Pork is a Clean food product, when purchased properly. Look for pork that has not been brined or injected with a saline solution to make it heavier ( and cost more ! ) and to make it a "juicier, more flavorful" product.
I didn't realize that the USDA changed the recommended endpoint temperature for pork On May 24, 2011, the USDA announced that pork can be safely cooked to an internal temperature of 145 degrees Fahrenheit ( 63 degrees Celsius ), down from the previously-recommended 160 degrees Fahrenheit. That 15 degree difference will typically yield a finished product that is pinker and moister than most home cooks are used to.

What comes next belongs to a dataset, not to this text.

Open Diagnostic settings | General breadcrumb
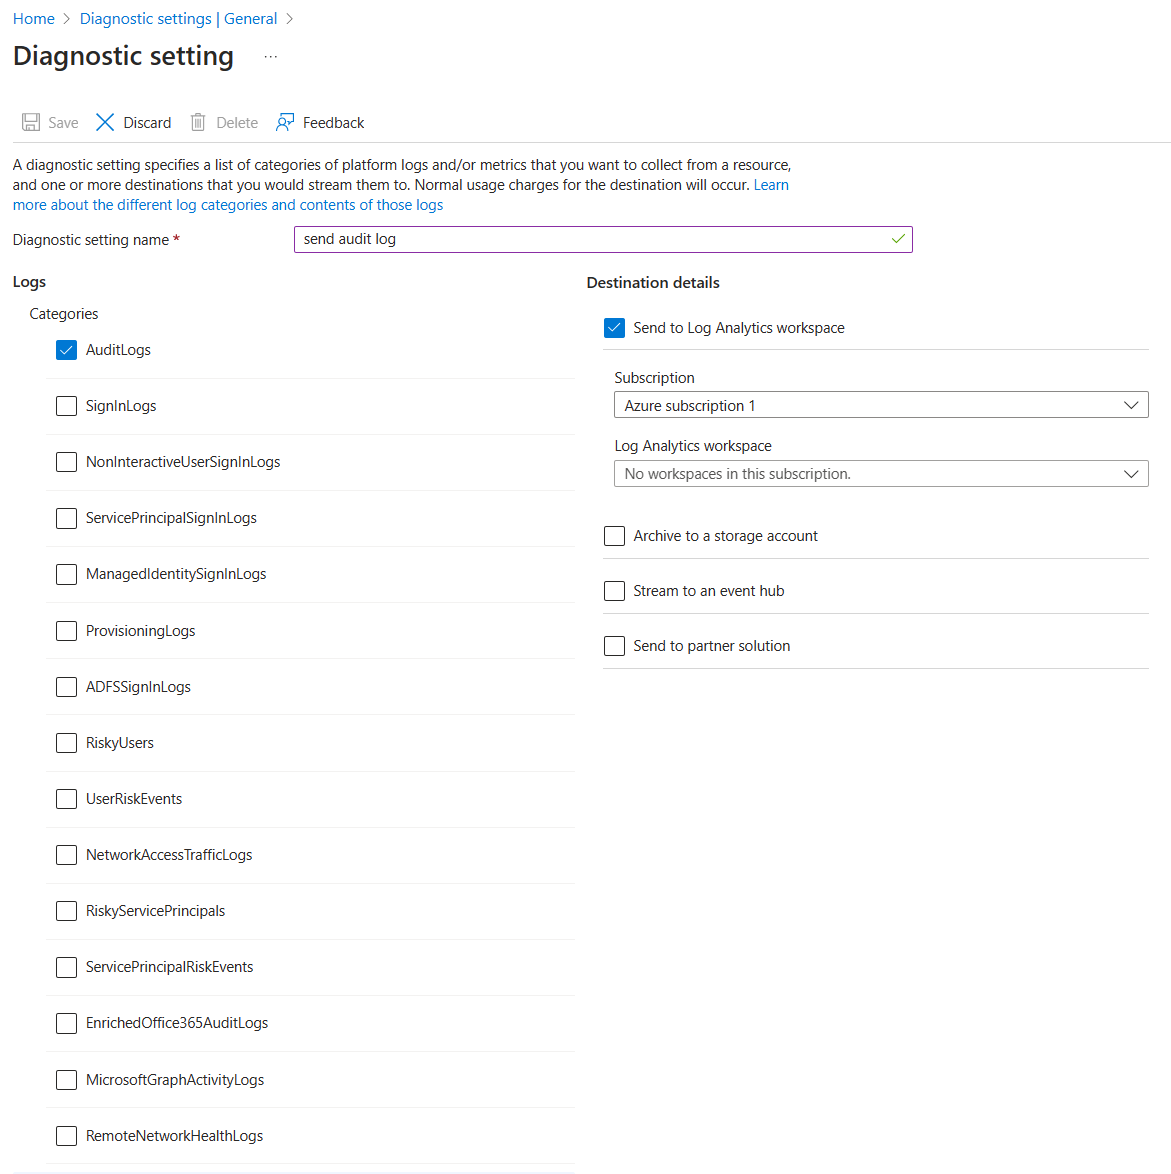Screen dimensions: 1171x1174 click(x=178, y=19)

The reasoning for this has been attributed to the overall improvement in the manner hogs are raised in the US, and the overall health of the hogs in general. The incidences of certain previously questionable organisms
( trichinosis, mainly ) have been lowered significantly - and the USDA recognizes that cooking a piece of meat to within shoe leather status is simply no longer necessary.
What can you do?
Go get yourself a digital meat thermometer, and the next time you cook a piece of pork, remove it from the oven after it reaches approximately 140+ degrees. Let it rest for 5+ minutes before serving. Check the resting temperature again to be sure your pork has achieved 145 degrees. Then, cut into it and observe the color. After a few uses of the meat thermometer, you'll probably no longer need it - as you will have gauged the time and temperature needed for your facilities at home how to achieve 145 degrees. You'll be really impressed with how moist and flavorful that 15 degree difference makes!